Glucose-responsive artificial promoter-mediated insulin gene transfer improves glucose control in diabetic mice.

AIM: To investigate the effect of insulin gene therapy using a glucose-responsive synthetic promoter in type 2 diabetic obese mice. METHODS: We employed a recently developed novel insulin gene therapy strategy using a synthetic promoter that regulates insulin gene expression in the liver in response to blood glucose level changes. We intravenously administered a recombinant adenovirus expressing furin-cleavable rat insulin under the control of the synthetic promoter (rAd-SP-rINSfur) into diabetic Lepr(db/db) mice. A recombinant adenovirus expressing ß-galactosidase under the cytomegalovirus promoter was used as a control (rAd-CMV-ßgal). Blood glucose levels and body weights were monitored for 50 d. Glucose and insulin tolerance tests were performed. Immunohistochemical staining was performed to investigate islet morphology and insulin content. RESULTS: Administration of rAd-SP-rINSfur lowered blood glucose levels and normoglycemia was maintained for 50 d, whereas the rAd-CMV-ßgal control virus-injected mice remained hyperglycemic.

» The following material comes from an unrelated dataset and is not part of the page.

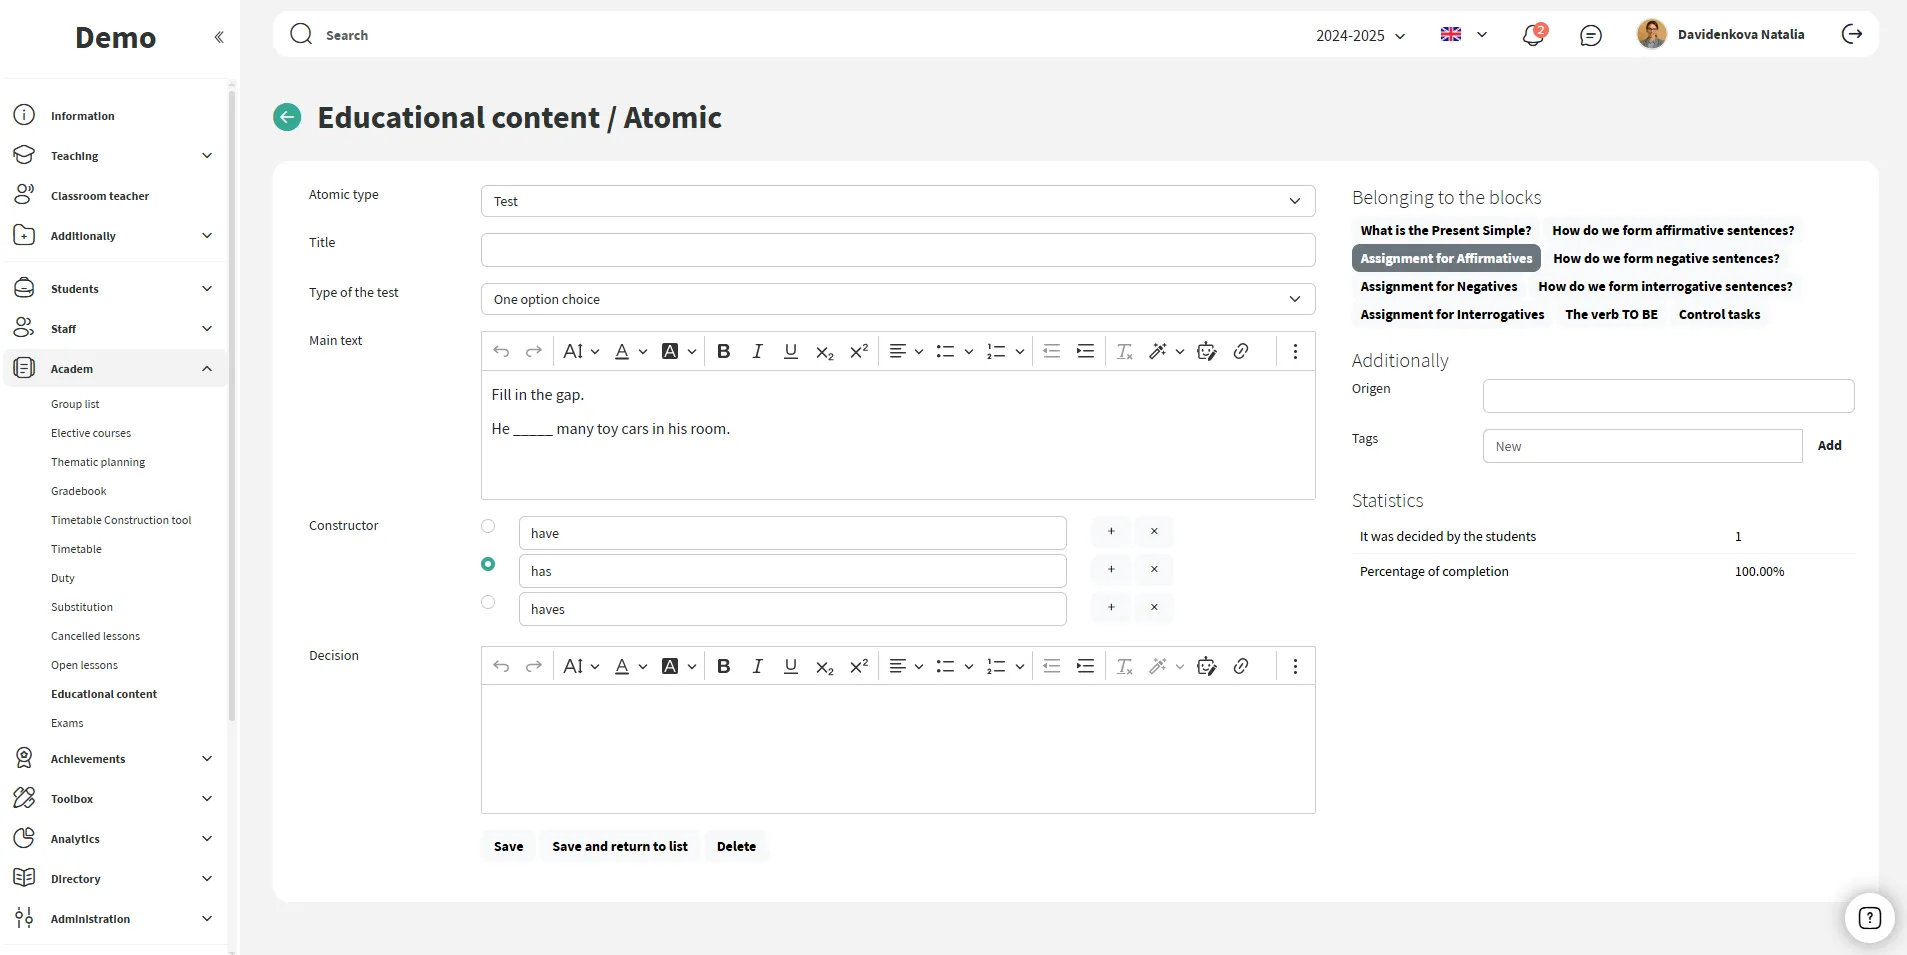
Task: Open the chat messages icon
Action: click(1590, 36)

Glucose tolerance tests showed that rAd-SP-rINSfur-treated mice cleared exogenous glucose from the blood more efficiently than control virus-injected mice at 4 wk [area under the curve (AUC): 21  508.80 ± 2248.18 vs 62  640.00 ± 5014.28, P < 0.01] and at 6 wk (AUC: 29  956.60 ± 1757.33 vs 60  016.60 ± 3794.47, P < 0.01). In addition, insulin sensitivity was also significantly improved in mice treated with rAd-SP-rINSfur compared with rAd-CMV-ßgal-treated mice (AUC: 9150.17 ± 1007.78 vs 11  994.20 ± 474.40, P < 0.05). The islets from rAd-SP-rINSfur-injected mice appeared to be smaller and to contain a higher concentration of insulin than those from rAd-CMV-ßgal-injected mice. CONCLUSION: Based on these results, we suggest that insulin gene therapy might be one therapeutic option for remission of type 2 diabetes.